'''

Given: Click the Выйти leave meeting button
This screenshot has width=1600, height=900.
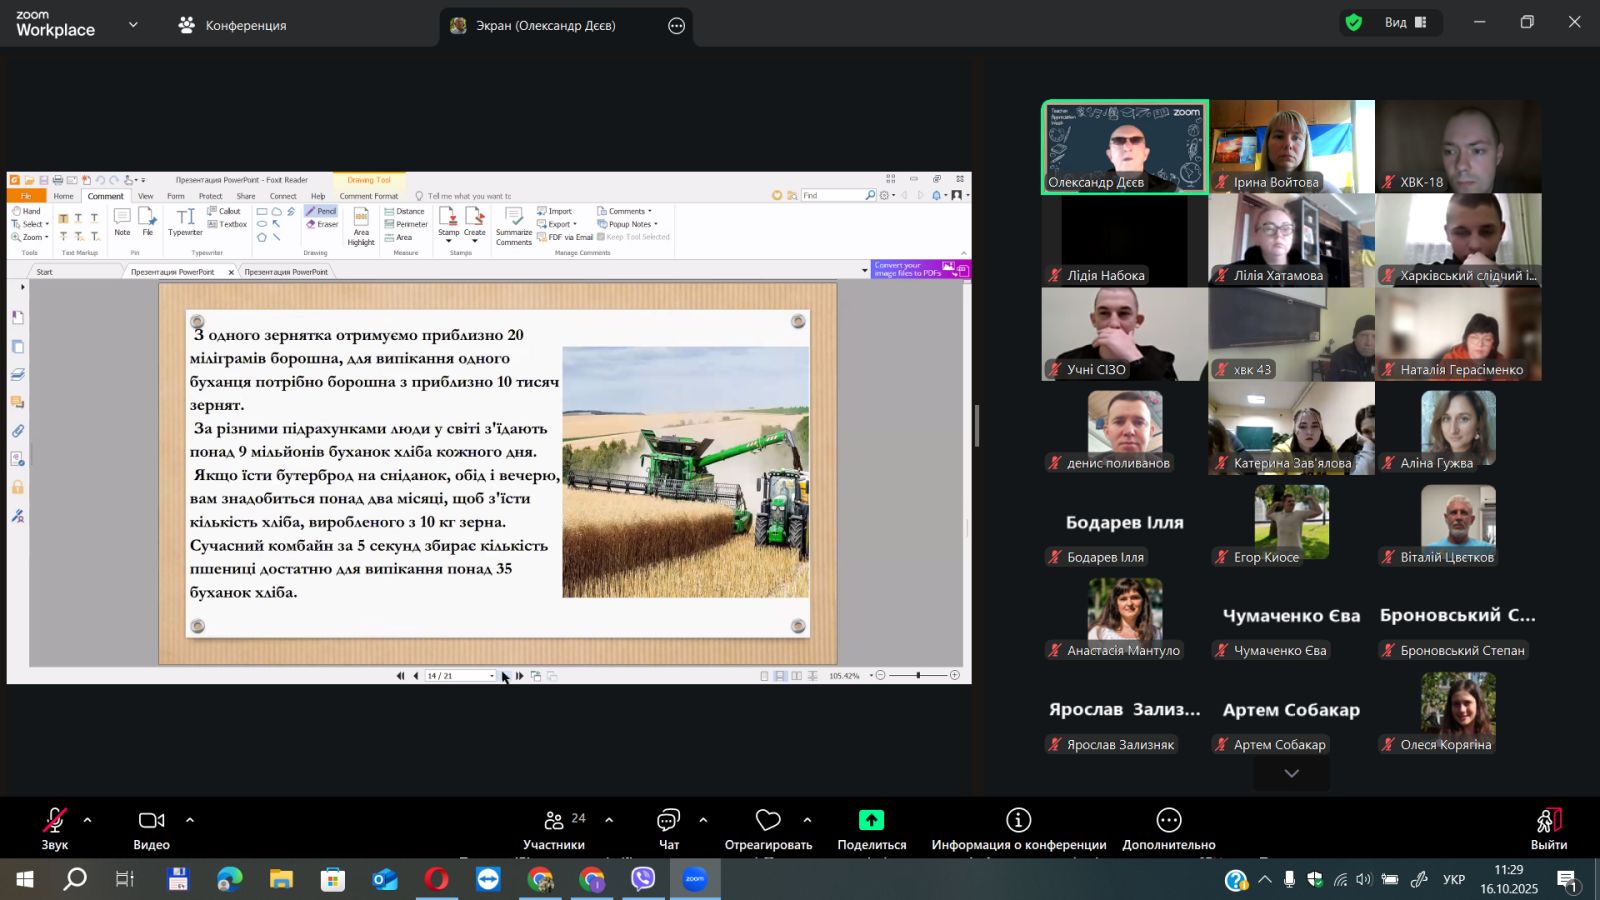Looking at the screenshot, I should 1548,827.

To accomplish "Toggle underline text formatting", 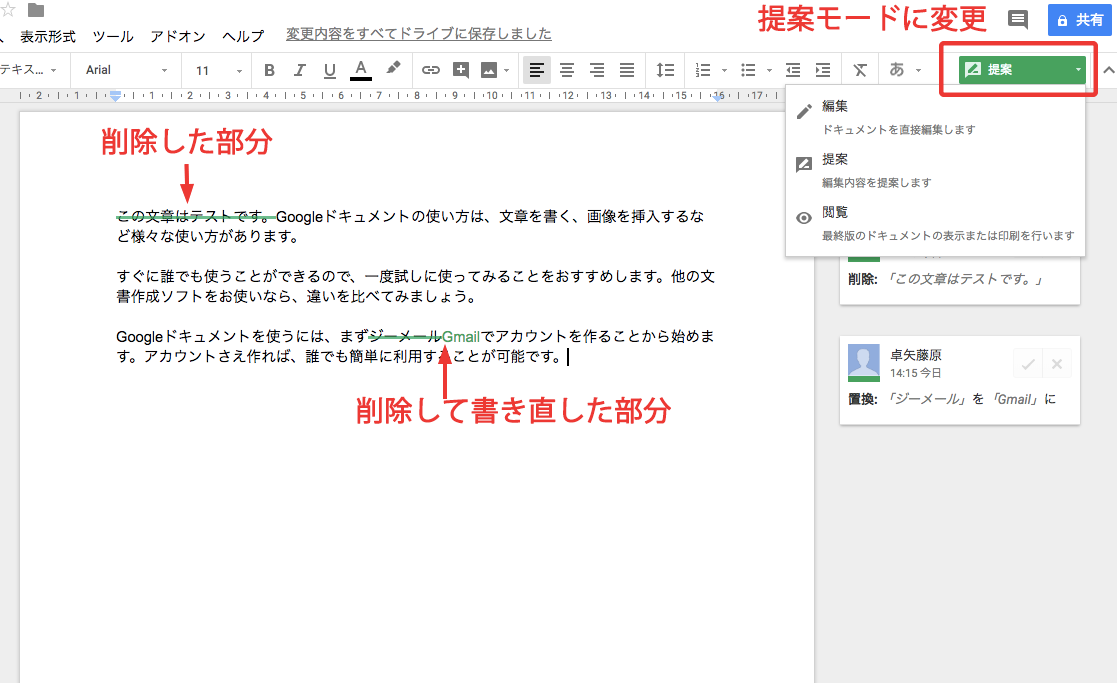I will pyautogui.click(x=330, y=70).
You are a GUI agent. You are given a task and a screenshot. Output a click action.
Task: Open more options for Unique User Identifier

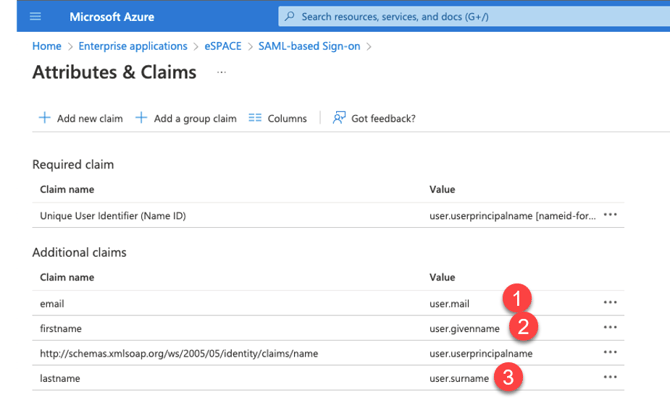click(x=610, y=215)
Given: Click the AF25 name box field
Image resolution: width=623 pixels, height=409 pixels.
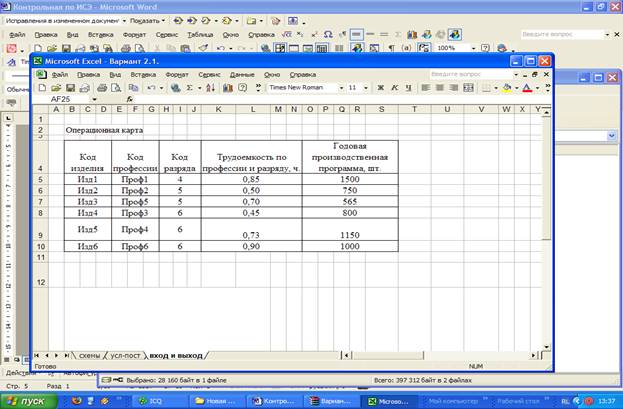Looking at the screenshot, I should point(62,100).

'''

What needs to be done: From the line that holds "Task: Open more" down to the last line of the material above, every line is to be copied exactly, both ends included; pictures are to be omitted.

Completed exercise:
Task: Open more options for Unique User Identifier

click(x=610, y=215)
Given: Click the AF25 name box field
Image resolution: width=623 pixels, height=409 pixels.
Looking at the screenshot, I should point(62,100).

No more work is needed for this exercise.